いざ、赤の世界へ
「まず、赤の世界に行ってもらう。
タイムリミットは、2時間。
救うべき世界の第一。それほど難しくはないよ。
バタフライエフェクトにさえ、気をつければ。」
バタフライエフェクトって、過去を少し変えると未来を大きく変えてしまうアレのことで、きっと間違いないだろう。
気をつけるって…どうしようもないことじゃ…
「じゃ、赤の世界って言ってくれる?
私の転移魔法を受け継がせるから、そのまま赤の世界に行って」
されるがままに俺は行動した。いや、行動せざるを得なかった。
女神に見せてもらった映像がずっと頭の中に流れて、全ての終わりを意味していることを悟ったから。

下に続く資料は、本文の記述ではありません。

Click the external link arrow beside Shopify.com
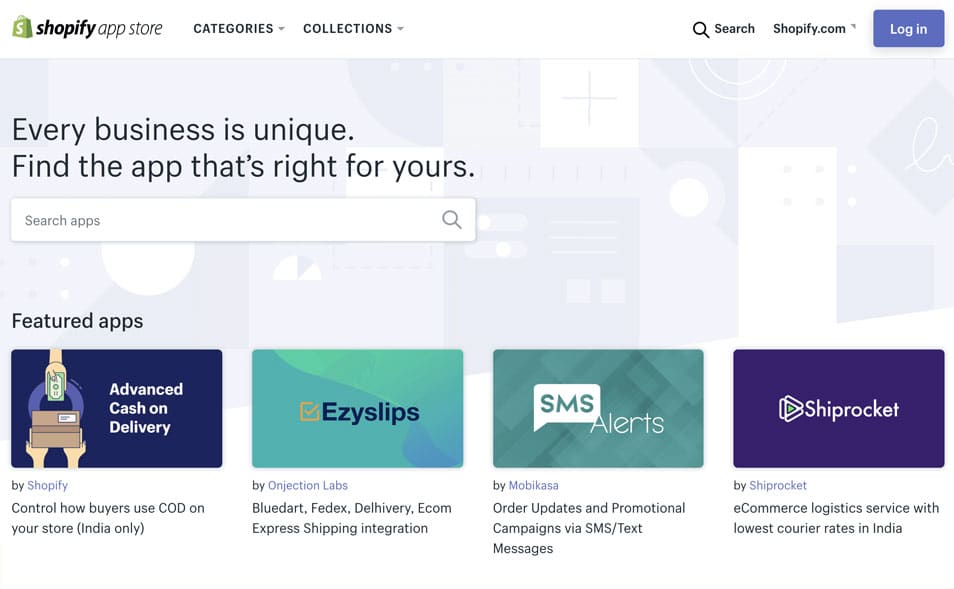 point(853,27)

それが、俺たちの歩まなければいけない未来なのだとしたら。
「俺一人の犠牲ぐらい、世界比に換算すれば微々たるモンだよな。
……赤の世界っ!!」
そう叫んだ後、あたりは白くなった。俺だけが残った、白い場所…
これが、転移…
どこからか白に反射した光が俺の目に届く。
「っ…」
俺は咄嗟に目を瞑った。
頭の中に流れてくる映像。
火に包まれたビル、水に流された家。
土砂に巻き込まれた公園に、雷に打たれた塔。
風に巻き上げられた学校。
あの学校って、俺が通ってる……
ふわりと体が宙に浮いたかと思うと、そこで俺の意識は途切れていた。